**Work required:** Output the data that follows exactly, line for line.

**Input for this task:**
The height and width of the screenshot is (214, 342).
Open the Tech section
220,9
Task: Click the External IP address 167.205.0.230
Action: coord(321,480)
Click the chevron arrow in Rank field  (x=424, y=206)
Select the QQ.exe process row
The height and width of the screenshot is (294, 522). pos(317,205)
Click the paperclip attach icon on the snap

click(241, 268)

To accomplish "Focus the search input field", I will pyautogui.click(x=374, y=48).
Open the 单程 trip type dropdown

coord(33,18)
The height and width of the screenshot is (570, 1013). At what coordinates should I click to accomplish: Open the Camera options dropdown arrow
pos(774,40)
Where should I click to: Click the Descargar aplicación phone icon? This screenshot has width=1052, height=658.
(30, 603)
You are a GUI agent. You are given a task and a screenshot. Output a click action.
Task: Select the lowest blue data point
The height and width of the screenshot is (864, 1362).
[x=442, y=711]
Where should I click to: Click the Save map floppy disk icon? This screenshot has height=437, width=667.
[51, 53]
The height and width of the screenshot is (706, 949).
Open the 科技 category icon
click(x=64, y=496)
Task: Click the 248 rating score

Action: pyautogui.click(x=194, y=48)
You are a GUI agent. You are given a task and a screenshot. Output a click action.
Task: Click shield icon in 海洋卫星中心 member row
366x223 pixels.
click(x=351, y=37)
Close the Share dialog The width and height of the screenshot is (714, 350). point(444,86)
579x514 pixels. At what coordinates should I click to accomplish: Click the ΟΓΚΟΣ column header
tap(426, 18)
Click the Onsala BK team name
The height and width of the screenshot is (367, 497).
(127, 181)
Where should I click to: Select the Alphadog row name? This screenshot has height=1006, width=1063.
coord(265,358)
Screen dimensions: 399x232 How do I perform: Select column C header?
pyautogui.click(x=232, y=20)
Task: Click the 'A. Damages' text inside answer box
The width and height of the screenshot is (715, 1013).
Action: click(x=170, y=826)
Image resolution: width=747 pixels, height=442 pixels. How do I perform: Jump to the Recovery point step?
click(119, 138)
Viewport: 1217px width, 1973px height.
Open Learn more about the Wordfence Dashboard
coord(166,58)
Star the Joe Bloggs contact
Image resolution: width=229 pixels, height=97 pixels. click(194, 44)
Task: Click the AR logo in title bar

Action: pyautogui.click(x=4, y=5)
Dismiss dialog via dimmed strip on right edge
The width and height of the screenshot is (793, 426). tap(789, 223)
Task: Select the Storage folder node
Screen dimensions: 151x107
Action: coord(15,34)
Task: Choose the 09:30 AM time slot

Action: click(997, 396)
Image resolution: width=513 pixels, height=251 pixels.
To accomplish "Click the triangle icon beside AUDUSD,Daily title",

**Output of the exercise:**
The height and width of the screenshot is (214, 342).
Open the Tech section
220,9
Task: Click the External IP address 167.205.0.230
Action: coord(321,480)
Click the chevron arrow in Rank field  (x=424, y=206)
Select the QQ.exe process row
The height and width of the screenshot is (294, 522). pos(317,205)
Click the paperclip attach icon on the snap

click(241, 268)

To accomplish "Focus the search input field", I will pyautogui.click(x=374, y=48).
Open the 单程 trip type dropdown

coord(33,18)
The height and width of the screenshot is (570, 1013). At what coordinates should I click to accomplish: Open the Camera options dropdown arrow
pos(774,40)
Where should I click to: Click the Descargar aplicación phone icon? This screenshot has width=1052, height=658.
(30, 603)
You are a GUI agent. You are given a task and a screenshot. Output a click action.
Task: Select the lowest blue data point
The height and width of the screenshot is (864, 1362).
[x=442, y=711]
Where should I click to: Click the Save map floppy disk icon? This screenshot has height=437, width=667.
[51, 53]
The height and width of the screenshot is (706, 949).
Open the 科技 category icon
click(x=64, y=496)
Task: Click the 248 rating score

Action: pyautogui.click(x=194, y=48)
You are a GUI agent. You are given a task and a screenshot. Output a click action.
Task: Click shield icon in 海洋卫星中心 member row
366x223 pixels.
click(x=351, y=37)
Close the Share dialog The width and height of the screenshot is (714, 350). point(444,86)
579x514 pixels. At what coordinates should I click to accomplish: Click the ΟΓΚΟΣ column header
tap(426, 18)
Click the Onsala BK team name
The height and width of the screenshot is (367, 497).
(127, 181)
Where should I click to: Select the Alphadog row name? This screenshot has height=1006, width=1063.
coord(265,358)
Screen dimensions: 399x232 How do I perform: Select column C header?
pyautogui.click(x=232, y=20)
Task: Click the 'A. Damages' text inside answer box
The width and height of the screenshot is (715, 1013).
Action: click(x=170, y=826)
Image resolution: width=747 pixels, height=442 pixels. How do I perform: Jump to the Recovery point step?
click(119, 138)
Viewport: 1217px width, 1973px height.
Open Learn more about the Wordfence Dashboard
coord(166,58)
Star the Joe Bloggs contact
Image resolution: width=229 pixels, height=97 pixels. click(194, 44)
Task: Click the AR logo in title bar

Action: pyautogui.click(x=4, y=5)
Dismiss dialog via dimmed strip on right edge
The width and height of the screenshot is (793, 426). tap(789, 223)
Task: Select the Storage folder node
Screen dimensions: 151x107
Action: coord(15,34)
Task: Choose the 09:30 AM time slot

Action: click(997, 396)
Image resolution: width=513 pixels, height=251 pixels.
To accomplish "Click the triangle icon beside AUDUSD,Daily title",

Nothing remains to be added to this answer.